------ MATERIAL PROVIDED ------

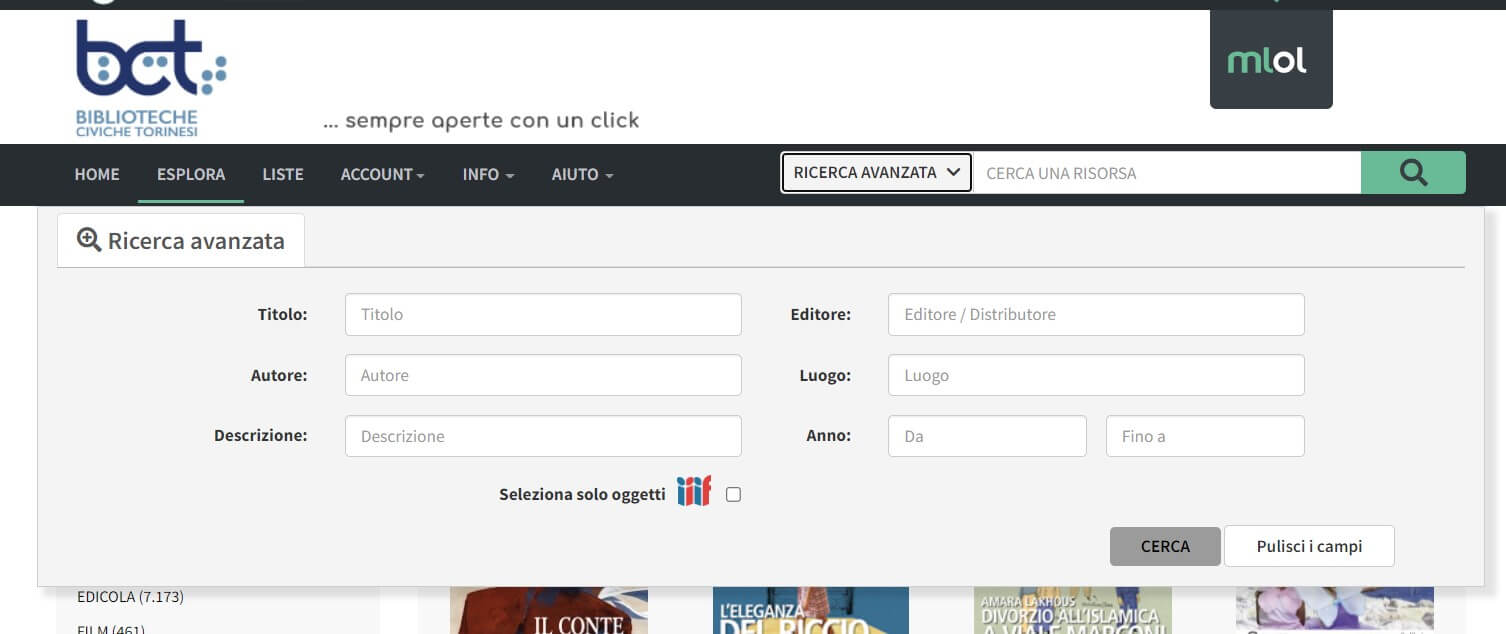Image resolution: width=1506 pixels, height=634 pixels.
Task: Focus the Autore text field
Action: [543, 375]
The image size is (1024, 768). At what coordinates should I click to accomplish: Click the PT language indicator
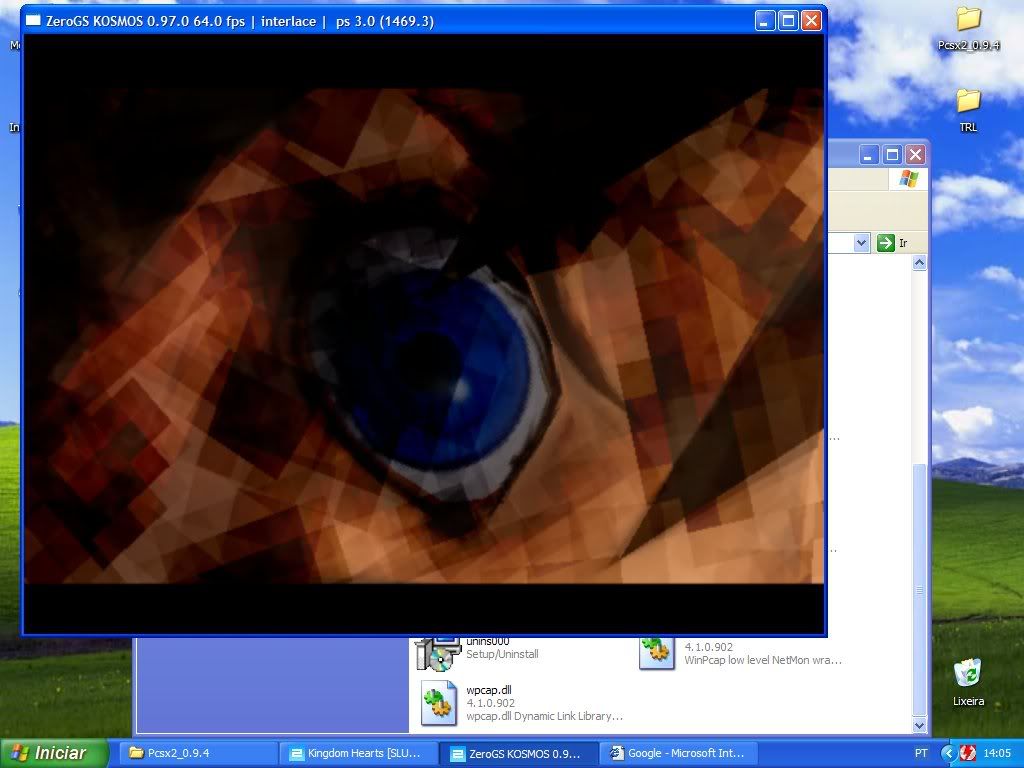point(921,753)
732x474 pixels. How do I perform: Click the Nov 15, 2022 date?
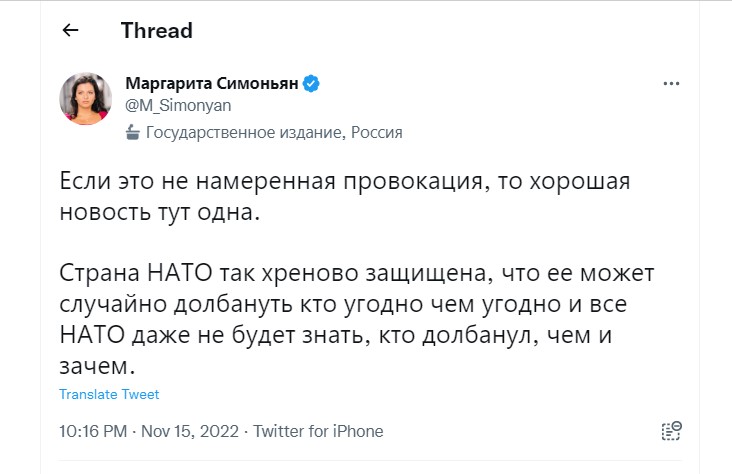tap(189, 431)
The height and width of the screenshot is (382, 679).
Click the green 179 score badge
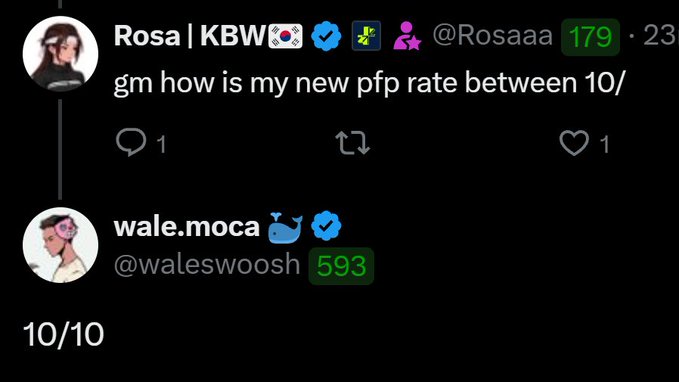pyautogui.click(x=590, y=37)
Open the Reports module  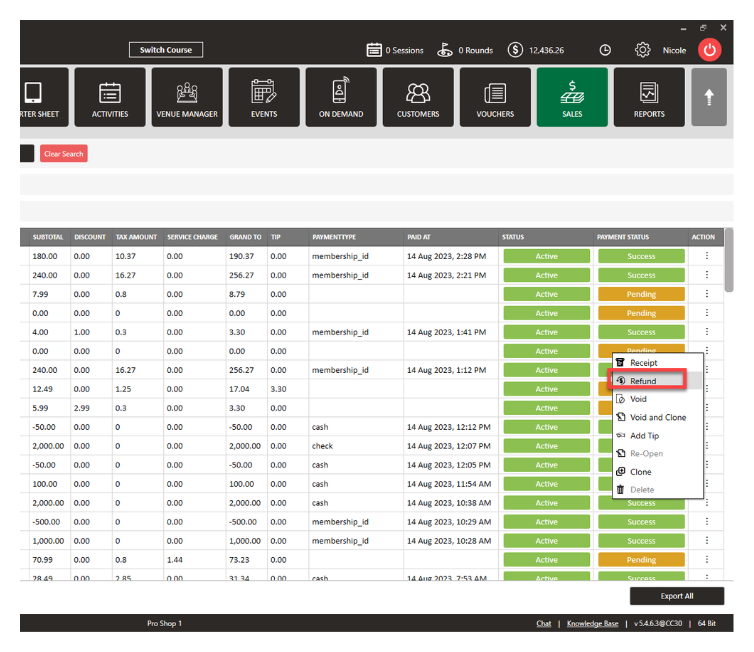coord(649,97)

------

SHORT EXERCISE:
In the records, take the lines starting with the line containing "The image size" and going on through the line containing "tap(189, 431)", and write them out again with "language indicator" swapped for "flag icon" and nothing else changed. Leave the pictures out of your answer.

SOLUTION TO THE PROBLEM:
The image size is (1024, 768). At what coordinates should I click to accomplish: Click the PT flag icon
point(921,753)
732x474 pixels. How do I perform: Click the Nov 15, 2022 date?
tap(189, 431)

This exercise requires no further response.